UNESCO condemns Israeli ‘aggression’ in Jerusalem, ignores Palestinian violence

58-member body pulls controversial text on Kotel.

Jews gather to pray at the Western Wall during Succot (photo credit: AFP PHOTO)
Jews gather to pray at the Western Wall during Succot
(photo credit: AFP PHOTO)
UNESCO’s Executive Board on Wednesday solely condemned Israeli “aggression” on the Temple Mount, but backed away from reclassifying the Western Wall as a Muslim holy site.
The Foreign Ministry said the resolution “aims to transform the Israeli-Palestinian conflict into a religious confrontation and its adoption is a disgrace.”
The 58-member body in Paris voted 26 in favor, six against, with 15 abstentions.
The US, Germany, United Kingdom, Estonia, Netherlands and Czech Republic voted against the resolution.
A number of other European countries, such as Austria, Spain, France, Italy and Macedonia were among those that abstained, along with Ethiopia, Angola and Albania.
An initial draft text of the resolution submitted on behalf of the Palestinian Authority had said UNESCO “affirms that the Buraq Plaza is an integral part of al-Aksa Mosque/ al-Haram al-Sharif.”
Under pressure from the Europeans, the US, Russia and UNESCO director-general Irina Bokova, however, that line on the Western Wall was pulled at the last moment by the resolution’s authors – Egypt, Tunisia, Algeria, Morocco, Kuwait and the United Arab Emirates.
But the resolution retained a line which affirmed, for the first time, that the Mugrabi Gate, whose ramp is built over the women’s section of the Western Wall, “is an integral part of al-Aksa mosque/Al-Haram Al-Sharif.”
Israel’s Ambassador to UNESCO Carmel Shama Hacohen said in a speech to the board before the vote that, “The Western Wall and Jerusalem are the heart and the soul of every Jew.

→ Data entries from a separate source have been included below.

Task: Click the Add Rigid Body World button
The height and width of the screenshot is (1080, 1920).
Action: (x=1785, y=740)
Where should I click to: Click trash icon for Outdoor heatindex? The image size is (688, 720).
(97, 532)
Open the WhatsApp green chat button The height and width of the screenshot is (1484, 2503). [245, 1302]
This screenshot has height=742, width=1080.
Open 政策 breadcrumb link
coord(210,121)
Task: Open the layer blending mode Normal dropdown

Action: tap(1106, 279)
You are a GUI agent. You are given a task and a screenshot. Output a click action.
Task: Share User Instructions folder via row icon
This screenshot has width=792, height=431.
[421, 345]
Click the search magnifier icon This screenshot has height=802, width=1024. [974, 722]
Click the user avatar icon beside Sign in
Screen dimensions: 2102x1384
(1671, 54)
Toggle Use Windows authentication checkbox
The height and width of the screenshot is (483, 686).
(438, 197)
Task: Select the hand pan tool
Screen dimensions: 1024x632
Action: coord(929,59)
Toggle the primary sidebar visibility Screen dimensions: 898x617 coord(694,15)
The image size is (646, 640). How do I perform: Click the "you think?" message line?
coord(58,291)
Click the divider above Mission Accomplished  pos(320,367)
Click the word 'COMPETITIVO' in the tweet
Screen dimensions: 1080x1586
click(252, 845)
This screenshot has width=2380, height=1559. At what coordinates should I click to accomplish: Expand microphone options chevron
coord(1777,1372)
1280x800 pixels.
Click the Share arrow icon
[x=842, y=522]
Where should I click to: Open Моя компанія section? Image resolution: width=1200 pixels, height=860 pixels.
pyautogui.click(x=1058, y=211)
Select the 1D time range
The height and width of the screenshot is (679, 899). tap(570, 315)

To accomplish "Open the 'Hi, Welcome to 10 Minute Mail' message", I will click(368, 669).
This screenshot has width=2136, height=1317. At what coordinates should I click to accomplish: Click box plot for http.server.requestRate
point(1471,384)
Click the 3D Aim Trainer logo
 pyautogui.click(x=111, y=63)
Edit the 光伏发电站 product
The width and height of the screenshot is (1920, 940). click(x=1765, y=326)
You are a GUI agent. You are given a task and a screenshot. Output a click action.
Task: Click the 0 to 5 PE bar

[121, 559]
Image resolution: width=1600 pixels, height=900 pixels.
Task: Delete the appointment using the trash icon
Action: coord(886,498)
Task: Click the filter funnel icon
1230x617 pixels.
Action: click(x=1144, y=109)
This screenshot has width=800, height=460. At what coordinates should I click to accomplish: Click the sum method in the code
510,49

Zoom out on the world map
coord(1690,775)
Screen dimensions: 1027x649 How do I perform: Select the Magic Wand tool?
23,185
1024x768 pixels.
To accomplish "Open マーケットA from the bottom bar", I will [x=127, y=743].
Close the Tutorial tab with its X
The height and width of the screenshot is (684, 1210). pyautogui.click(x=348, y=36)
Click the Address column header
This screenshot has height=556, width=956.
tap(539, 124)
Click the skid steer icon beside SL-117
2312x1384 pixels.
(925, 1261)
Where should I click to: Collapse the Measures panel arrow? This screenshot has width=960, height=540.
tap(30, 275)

There is no voting, no tribunal, no parliament and even no army that can disconnect those.”
He thanked Bokova and those ambassadors whose efforts had helped “to keep our holiest place, the Western Wall, out of any question or debate.”
Still Hacohen, like the Foreign Ministry, attacked the rest of the six-page resolution, which was very similar to a text the board adopted in April.
It solely accused Israel of aggressive actions in the Aksa Mosque compound and the Dome of the Rock, charging Jerusalem with igniting tensions on the ground.
The resolution stated that UNESCO “decries the continuous Israeli targeting of civilians including religious figures, sheikhs and priests, further decries the large number of arrests and injuries among Muslim worshipers and Jordanian Wakf guards in al-Aksa Mosque/ Al-Haram Al-Sharif by the Israeli forces and also urges Israel, the occupying power, to end these aggressions and abuses which inflame the tension on the ground and in between faiths.”
The UNESCO vote was held in the midst of a wave of terrorism, in which Palestinians have carried out over 30 attacks since October 1, in which 10 Israelis have been killed and more than 80 wounded.
Forty-eight Palestinians, have been killed, 24 who carried out attacks and another 24 in violent clashes with Israeli security forces in the West Bank and east Jerusalem.
Israel has blamed the unrest on false Palestinian charges that it is undermining the status quo on the Temple Mount.
Hacohen told the UNESCO board that resolutions such as theirs are very dangerous.
“Since last year we have been warning the executive board that the anti-Israeli decisions are part of a Palestinian incitement campaign that aims to inflame the already sensitive situation on the ground,” said Hacohen.
The Foreign Ministry in Jerusalem added that the resolution was yet “another step in the continuous Palestinian endeavor to rewrite history.”
“The Palestinian leadership’s attempt to claim for themselves Jewish and Christian Holy Sites doesn’t bode well; suffice to look at the torching of Joseph’s Tomb by Palestinians just a few days ago,” it said.
The revised resolution took no steps to affirmatively reclassify the Western Wall. It referred, however, to the area of the Temple Mount solely by its Arabic names and omitted any historical Jewish link to what is Judaism’s holiest religious site.
The term Buraq Plaza remained elsewhere in the text and there was no mention or reference to the Western Wall.
It is the first time these Jewish names have been left out of Palestinian resolutions at UNESCO with regard to the Temple Mount.
The revised text took out any direct reference to east Jerusalem as the “occupied capital of Palestine,” but it did speak frequently of Israel as an “occupying power” in Jerusalem’s Old City.
The resolution also included a section of a text approved by the board in April, which said that the “Al-Haram Al-Ibrahimi/Tomb of the Patriarchs” and the “Bilal Ibn Rabah mosque/Rachel’s Tomb” are an integral part of Palestine.